The silver lining is that even if society and law enforcement seem to be slow on the uptake and continue to label women who take trolls to task as troublemakers, there does seem to be a concerted effort from some sections to acknowledge the seriousness of online abuse. There is a law (Section 345D) that classifies stalking a woman (online or offline) as a criminal activity. Although it has loopholes, the punishment is a term of three years imprisonment on first conviction and a five-year stint in jail if the offence is repeated.

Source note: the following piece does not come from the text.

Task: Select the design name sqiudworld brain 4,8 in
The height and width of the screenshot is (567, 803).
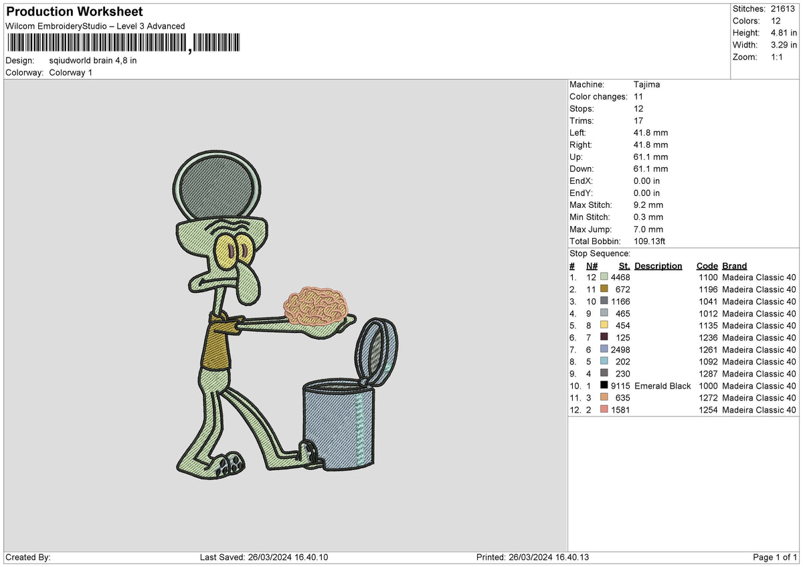Action: pos(94,60)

The Aam Aadmi Party (AAP) in Delhi is drafting a Charter of Women’s Act, that aims to protect women from victimisation and abuse, resolve disputes, and guarantee access to secure spaces – in the virtual and real world. If passed, the Act will give the Delhi Commission for Women (DCW) powers to mediate disputes, order enquiries, conduct gender sensitisation programmes and refer matters to a special court for prosecution. It is modelled along the lines of the Bill of Rights as recommended by the Justice Verma Commission, that guarantees women the right to life, bodily integrity and security. The Internet Democracy Project suggests a more contemporary understanding of hate speech as a critical step to providing women security online.
“Being a complainant is not without its hazards,” said Gupta. “You’re labelled as a troublemaker in society and as a temperamental person. It will happen not just from strangers and friends but also from your own family. It makes the support environment for women very tough to go out and complain.” Until then, all we can hope to do is keep the trolls out and the conversation going.